This blood clotting problem is the most important treatable cause of recurrent miscarriage. It happens when your immune system makes abnormal antibodies that attack fats called phospholipids in your blood.
This makes the blood more ‘sticky’ and likely to clot, which is why APS is sometimes called ‘sticky blood syndrome’.
It is also known as ‘Hughes syndrome’ after the expert who named it. It is not clear why these antibodies cause miscarriage.
They may stop the pregnancy embedding properly in the uterus (womb); or they may interfere with blood flow to the placenta, which supports the baby.
APS can also lead to problems in later pregnancy, including the baby not growing enough, pre-eclampsia or stillbirth.

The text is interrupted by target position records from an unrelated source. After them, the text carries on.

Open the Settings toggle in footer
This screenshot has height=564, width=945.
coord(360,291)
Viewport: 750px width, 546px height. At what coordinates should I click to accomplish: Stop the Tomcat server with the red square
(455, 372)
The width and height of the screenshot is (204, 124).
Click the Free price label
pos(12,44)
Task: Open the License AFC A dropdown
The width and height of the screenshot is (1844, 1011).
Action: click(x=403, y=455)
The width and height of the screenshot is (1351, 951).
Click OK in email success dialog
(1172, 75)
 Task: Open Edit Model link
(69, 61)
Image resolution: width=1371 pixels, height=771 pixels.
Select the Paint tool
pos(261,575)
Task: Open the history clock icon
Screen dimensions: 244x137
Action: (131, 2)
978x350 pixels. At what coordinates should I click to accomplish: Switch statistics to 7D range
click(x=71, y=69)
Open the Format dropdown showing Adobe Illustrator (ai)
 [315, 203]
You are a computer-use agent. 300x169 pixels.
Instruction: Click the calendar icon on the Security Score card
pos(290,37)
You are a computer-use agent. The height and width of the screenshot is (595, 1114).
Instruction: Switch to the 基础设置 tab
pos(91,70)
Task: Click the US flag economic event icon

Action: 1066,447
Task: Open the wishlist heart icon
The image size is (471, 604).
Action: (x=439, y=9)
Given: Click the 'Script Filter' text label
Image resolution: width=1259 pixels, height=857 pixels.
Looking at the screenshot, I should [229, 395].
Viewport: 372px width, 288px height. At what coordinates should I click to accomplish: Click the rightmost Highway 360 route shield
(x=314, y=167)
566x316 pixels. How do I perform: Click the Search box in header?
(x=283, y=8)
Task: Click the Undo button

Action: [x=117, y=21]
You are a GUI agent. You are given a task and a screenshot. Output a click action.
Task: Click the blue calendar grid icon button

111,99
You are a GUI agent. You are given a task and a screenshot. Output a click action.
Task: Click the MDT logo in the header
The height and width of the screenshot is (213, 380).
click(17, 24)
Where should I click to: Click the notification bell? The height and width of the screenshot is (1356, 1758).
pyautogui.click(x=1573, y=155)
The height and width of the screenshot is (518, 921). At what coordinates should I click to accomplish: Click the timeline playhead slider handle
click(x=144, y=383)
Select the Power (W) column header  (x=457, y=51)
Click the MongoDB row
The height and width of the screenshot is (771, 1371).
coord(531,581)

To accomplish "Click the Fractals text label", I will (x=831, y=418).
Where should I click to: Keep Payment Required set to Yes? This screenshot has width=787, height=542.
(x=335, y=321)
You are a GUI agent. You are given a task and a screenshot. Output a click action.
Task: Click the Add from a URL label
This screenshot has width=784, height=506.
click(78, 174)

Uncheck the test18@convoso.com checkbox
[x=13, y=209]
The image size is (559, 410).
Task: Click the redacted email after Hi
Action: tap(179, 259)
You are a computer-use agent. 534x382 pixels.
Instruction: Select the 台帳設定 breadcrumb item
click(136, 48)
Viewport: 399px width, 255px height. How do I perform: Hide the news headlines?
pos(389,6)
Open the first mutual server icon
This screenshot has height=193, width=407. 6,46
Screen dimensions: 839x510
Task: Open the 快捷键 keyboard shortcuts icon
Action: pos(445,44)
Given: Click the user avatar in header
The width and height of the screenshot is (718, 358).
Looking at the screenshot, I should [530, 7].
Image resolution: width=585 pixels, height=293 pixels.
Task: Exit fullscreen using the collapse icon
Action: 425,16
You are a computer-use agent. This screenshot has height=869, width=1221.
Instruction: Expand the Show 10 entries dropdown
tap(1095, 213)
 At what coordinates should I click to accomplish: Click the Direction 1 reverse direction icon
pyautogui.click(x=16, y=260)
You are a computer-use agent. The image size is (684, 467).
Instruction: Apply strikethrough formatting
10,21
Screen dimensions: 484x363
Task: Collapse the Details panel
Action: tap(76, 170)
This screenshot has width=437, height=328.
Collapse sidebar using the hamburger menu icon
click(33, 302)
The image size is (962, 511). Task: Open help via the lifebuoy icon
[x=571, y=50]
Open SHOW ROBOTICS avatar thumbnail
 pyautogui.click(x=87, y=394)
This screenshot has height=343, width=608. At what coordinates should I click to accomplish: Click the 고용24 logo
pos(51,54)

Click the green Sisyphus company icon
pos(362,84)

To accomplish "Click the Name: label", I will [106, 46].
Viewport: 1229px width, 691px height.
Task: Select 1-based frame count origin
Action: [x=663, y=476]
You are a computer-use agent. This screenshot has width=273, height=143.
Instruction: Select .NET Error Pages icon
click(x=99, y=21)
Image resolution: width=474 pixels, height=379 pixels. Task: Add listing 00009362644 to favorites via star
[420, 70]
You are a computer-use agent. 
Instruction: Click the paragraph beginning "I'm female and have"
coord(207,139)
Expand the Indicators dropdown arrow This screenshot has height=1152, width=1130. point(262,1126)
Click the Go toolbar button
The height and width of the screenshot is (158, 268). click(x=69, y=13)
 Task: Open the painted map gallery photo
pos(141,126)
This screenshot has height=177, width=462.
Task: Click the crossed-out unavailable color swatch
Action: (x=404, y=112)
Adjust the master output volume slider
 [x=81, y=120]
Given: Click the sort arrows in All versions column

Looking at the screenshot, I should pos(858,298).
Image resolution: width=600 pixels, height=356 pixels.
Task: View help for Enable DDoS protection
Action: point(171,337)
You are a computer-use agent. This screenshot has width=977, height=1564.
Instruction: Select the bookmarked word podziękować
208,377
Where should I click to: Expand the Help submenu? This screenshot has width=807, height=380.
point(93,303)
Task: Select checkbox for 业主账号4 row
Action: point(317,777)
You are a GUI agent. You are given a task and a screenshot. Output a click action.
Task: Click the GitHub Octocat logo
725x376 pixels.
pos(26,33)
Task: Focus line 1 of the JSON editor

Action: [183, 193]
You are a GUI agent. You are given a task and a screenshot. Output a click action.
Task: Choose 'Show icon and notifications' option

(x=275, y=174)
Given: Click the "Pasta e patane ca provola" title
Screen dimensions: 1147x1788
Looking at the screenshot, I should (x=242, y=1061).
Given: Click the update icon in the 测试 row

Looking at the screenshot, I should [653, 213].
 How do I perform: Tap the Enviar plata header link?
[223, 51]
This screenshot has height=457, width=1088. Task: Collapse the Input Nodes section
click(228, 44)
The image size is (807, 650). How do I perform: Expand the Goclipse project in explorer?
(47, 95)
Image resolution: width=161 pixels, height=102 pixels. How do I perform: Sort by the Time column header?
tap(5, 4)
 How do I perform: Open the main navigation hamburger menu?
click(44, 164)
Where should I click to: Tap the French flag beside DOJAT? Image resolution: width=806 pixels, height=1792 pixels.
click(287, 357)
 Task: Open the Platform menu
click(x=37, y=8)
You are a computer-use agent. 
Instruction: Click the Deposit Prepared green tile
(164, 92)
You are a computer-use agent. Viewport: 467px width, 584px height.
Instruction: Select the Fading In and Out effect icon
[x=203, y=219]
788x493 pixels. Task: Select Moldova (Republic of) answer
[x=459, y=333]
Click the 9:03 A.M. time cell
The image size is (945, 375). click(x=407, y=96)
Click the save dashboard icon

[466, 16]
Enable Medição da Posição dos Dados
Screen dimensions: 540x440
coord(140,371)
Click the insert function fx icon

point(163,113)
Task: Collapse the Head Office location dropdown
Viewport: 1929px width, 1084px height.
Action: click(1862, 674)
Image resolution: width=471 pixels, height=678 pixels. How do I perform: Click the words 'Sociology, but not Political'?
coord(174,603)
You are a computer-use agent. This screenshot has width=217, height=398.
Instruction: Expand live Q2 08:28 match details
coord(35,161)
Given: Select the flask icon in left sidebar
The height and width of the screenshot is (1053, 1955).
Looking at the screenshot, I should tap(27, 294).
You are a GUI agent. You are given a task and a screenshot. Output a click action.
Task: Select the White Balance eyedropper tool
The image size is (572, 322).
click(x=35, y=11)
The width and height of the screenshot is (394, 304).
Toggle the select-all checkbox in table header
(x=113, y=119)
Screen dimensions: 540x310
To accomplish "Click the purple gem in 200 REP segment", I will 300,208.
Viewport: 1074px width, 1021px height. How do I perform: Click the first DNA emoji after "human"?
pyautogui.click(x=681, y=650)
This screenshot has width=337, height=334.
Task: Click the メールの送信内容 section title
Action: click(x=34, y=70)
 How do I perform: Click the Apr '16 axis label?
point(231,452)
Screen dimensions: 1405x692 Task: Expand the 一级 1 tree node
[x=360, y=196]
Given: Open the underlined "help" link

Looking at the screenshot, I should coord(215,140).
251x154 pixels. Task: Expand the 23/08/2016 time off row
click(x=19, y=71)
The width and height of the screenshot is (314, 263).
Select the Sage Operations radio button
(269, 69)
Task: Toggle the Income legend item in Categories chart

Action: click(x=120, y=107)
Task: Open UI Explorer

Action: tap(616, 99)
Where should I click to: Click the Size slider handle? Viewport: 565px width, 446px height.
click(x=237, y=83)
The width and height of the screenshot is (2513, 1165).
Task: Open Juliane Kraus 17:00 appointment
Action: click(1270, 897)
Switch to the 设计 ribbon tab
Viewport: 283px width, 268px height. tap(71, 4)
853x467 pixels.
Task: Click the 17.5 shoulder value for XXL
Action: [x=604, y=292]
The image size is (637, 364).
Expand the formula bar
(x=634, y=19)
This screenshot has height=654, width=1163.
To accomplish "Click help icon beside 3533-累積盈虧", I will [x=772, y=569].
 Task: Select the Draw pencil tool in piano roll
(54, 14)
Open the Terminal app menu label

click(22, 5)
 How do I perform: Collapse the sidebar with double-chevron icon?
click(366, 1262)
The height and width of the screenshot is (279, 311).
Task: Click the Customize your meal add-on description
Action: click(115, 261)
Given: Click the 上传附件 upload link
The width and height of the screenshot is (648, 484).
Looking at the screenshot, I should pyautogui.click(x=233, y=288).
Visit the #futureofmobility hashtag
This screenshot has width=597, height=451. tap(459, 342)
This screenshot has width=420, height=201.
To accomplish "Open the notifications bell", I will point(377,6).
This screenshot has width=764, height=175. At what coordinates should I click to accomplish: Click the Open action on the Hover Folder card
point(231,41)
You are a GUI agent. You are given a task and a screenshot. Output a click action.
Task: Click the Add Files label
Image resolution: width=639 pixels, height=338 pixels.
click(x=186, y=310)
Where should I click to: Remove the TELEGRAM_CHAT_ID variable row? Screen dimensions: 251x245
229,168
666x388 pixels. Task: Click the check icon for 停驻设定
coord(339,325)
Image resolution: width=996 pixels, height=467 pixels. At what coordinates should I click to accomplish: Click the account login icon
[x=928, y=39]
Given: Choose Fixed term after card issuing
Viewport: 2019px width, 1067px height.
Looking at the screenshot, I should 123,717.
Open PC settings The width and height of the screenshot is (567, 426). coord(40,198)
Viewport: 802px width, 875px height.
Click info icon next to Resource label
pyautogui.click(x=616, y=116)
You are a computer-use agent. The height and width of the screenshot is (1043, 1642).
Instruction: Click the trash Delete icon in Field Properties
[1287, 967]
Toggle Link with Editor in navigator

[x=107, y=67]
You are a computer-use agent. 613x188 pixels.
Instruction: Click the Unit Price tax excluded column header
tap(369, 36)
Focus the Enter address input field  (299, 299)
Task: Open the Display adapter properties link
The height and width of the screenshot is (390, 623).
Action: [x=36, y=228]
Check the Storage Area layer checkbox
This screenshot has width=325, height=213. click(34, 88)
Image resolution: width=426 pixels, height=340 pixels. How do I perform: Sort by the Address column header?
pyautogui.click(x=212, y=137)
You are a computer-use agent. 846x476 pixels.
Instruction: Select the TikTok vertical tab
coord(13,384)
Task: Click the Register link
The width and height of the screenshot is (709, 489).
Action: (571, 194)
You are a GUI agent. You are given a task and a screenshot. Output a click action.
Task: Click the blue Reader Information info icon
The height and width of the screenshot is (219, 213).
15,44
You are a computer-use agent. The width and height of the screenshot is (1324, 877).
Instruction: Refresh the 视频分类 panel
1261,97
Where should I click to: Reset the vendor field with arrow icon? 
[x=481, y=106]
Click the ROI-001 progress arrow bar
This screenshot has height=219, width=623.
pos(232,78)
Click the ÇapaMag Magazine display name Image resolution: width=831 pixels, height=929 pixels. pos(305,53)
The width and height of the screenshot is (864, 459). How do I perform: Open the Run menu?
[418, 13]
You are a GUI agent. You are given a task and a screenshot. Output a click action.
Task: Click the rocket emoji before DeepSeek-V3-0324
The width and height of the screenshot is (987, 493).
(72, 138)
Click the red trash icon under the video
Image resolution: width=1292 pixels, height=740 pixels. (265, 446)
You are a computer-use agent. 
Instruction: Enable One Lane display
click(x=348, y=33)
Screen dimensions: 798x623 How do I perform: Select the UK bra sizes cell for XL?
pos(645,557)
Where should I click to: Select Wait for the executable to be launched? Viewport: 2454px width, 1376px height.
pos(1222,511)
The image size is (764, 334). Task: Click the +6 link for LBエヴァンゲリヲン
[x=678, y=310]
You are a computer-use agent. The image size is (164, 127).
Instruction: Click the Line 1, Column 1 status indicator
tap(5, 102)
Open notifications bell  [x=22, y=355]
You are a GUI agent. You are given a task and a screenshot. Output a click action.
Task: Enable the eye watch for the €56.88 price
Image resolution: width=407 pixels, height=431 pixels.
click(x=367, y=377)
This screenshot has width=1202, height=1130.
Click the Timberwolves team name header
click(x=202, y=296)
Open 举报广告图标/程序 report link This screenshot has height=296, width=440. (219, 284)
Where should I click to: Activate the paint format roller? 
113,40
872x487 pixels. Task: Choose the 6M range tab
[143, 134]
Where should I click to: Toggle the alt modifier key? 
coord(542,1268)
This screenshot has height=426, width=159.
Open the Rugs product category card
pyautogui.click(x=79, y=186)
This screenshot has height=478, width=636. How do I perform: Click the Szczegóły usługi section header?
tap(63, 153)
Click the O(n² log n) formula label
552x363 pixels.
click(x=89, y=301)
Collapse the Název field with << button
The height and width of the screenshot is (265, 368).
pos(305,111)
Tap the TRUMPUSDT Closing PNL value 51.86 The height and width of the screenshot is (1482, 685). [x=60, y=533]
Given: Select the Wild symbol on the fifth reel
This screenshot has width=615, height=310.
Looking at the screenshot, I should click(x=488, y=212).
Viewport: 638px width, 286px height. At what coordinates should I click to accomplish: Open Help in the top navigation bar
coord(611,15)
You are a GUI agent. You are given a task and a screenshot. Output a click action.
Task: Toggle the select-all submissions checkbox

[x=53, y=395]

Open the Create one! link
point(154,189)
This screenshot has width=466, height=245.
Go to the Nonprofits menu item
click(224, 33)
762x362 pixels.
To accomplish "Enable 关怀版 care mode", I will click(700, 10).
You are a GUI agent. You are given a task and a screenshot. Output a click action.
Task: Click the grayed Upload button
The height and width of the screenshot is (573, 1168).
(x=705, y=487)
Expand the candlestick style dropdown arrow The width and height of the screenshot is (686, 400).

Other blood clotting problems
Some inherited blood clotting disorders can cause recurrent miscarriage, particularly after 14 weeks. These include:
Factor V Leiden
Factor II (prothrombin)
Gene mutation
Protein S deficiency
Abnormal chromosomes
The chromosomes in every cell of your body carry hereditary information in the form of genes.
Everyone has 23 pairs of chromosomes, and 22 of these are the same in men and women. The 23rd pair is different because they determine gender.
Men normally have one X and one Y chromosome and women two X chromosomes.
A baby inherits half its chromosomes from each parent.
About half of all miscarriages happen because the baby’s chromosomes are abnormal. This is not usually an inherited problem: it happens when the egg and sperm meet or soon after the egg is fertilised.
The older you are the more likely this is to happen. Much less commonly (in less than five in one hundred couples with recurrent miscarriage), one partner carries a chromosomal defect called a ‘balanced translocation’. This doesn’t cause a problem for the parent, but it can be passed on to the baby as an ‘unbalanced translocation’.
This means that some genetic information is duplicated and some is missing.
Cervical weakness
It is also known as ‘incompetent cervix’
Some women, probably less than one in a hundred, have a weakness in the cervix that allows it to dilate too early.
This is a known cause of late (second trimester) miscarriage.